Comment 2 Tom Horsley 2010-01-15 14:45:37 UTC
Created attachment 384630 [details]
normal boot on 2nd virtual machine

Here is a screenshot of the virtual machine booting normally. This was the
very first virtual machine booted after a reboot of the host.

Comment 3 Tom Horsley 2010-01-15 14:48:08 UTC
Created attachment 384631 [details]
screenshot of another boot showing sigtrap disruption

In this screen shot, another virtual machine is running the test program, and
you can see the sigtrap abort being reported during this boot of the same
vm that had no problem booting before the test program was started.

Comment 4 Tom Horsley 2010-01-15 14:51:34 UTC
Created attachment 384633 [details]
sles10i virtual machine xml definition

The sles10i virtual machine was the one I built and ran the test program
on where the debug registers were modified and the address traps generated.
My impression is that the specific virtual machines don't really make any
difference, but I include this for a complete description of the problem.

Comment 5 Tom Horsley 2010-01-15 14:53:50 UTC
Created attachment 384635 [details]
the 2nd virtual machine sles10x xml definition

This is the sles10x virtual machine which the screen shots were from. Booting
this machine worked before I ran the test over on sles10i, and failed after
I shut it down, started the test over on sles10i, and tried booting it again.

Comment 6 Tom Horsley 2010-01-15 14:58:48 UTC
The kvm host is an 8 core opteron with 8 gig of memory, smolt profile:

http://www.smolts.org/client/show/pub_fde3037c-3bfd-4a28-9f73-601d559b6567

Comment 7 Tom Horsley 2010-01-15 16:07:02 UTC
>I run a program on one virtual machine which generates gazillions of
>SIGTRAPs by using the DBn debug registers to do address traps.

I meant to say the DRn registers, not DBn.

Comment 8 Tom Horsley 2010-01-16 00:43:13 UTC
More data (but I don't know what it means):

I've been trying to use the test program to trigger this bug on my home
system (a 4 core single chip intel box), and I have not yet seen it
fail.

The intel system at work, however, has exhibited this symptom by having
a kernel build fail with the compiler aborting due to a SIGTRAP, but I
haven't explicitly run my test program to see it trigger the failure on
an intel box.

The two systems I have now seen show this symptom are both dual socket
motherboards with two 4 core chips (opterons in one, xeon in the other),
so perhaps something about multiple cpu chips makes this more likely.

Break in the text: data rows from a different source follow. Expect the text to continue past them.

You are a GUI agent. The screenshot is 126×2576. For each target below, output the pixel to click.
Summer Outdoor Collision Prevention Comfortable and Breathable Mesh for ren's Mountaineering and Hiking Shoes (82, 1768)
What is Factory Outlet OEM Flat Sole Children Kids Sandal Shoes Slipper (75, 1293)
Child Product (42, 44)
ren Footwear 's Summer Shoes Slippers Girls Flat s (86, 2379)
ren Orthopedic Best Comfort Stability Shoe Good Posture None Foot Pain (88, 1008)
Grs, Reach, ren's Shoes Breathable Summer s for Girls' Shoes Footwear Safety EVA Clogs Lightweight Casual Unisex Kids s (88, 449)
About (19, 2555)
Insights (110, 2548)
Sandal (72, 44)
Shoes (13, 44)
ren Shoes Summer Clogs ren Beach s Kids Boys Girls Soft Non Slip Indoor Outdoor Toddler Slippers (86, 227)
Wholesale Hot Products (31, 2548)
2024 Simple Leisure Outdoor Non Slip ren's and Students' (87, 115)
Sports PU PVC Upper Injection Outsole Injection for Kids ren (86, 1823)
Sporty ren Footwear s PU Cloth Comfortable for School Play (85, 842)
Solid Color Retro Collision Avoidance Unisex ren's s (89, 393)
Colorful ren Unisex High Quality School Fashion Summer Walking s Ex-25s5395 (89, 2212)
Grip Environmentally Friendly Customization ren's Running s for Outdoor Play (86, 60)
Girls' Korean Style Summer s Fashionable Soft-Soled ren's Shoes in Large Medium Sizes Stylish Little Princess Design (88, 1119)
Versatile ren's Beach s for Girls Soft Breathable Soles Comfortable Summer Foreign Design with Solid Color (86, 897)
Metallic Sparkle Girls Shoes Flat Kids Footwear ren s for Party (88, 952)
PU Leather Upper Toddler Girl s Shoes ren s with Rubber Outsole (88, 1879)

Here's the smolt profile for the dual cpu intel box:

http://www.smolts.org/client/show/pub_7cfd66c1-0166-4f15-92ca-739b774c9559

(It is running a somewhat old fedora 11).

Comment 9 Tom Horsley 2010-06-08 14:36:09 UTC
I have just installed fedora 13 (and grabbed all updates) on the host machine
described in the original bug. I then ran the exact same test with the
exact same test program and virtual machines hosted on the new fedora 13
host kernel, and I am happy to say that after multiple reboots of the sles10x
virtual machine while sels10i was running my test program, I did not see
a single spurious SIGTRAP interfere with the sles10x virtual machine.
It will be a while before I have lots of results from running my testbeds
continuously, but it certainly looks like this problem may be fixed in the
latest KVM code. Rpms currently on system for this test are:

qemu-kvm-0.12.3-8.fc13.x86_64
qemu-img-0.12.3-8.fc13.x86_64
qemu-system-x86-0.12.3-8.fc13.x86_64
qemu-common-0.12.3-8.fc13.x86_64
gpxe-roms-qemu-1.0.0-1.fc13.noarch
kernel-2.6.33.5-112.fc13.x86_64

Comment 10 Justin M. Forbes 2010-06-08 15:08:41 UTC
Right, the fix for this went into the upstream kernel and should be available in an update for the F-12 kernel.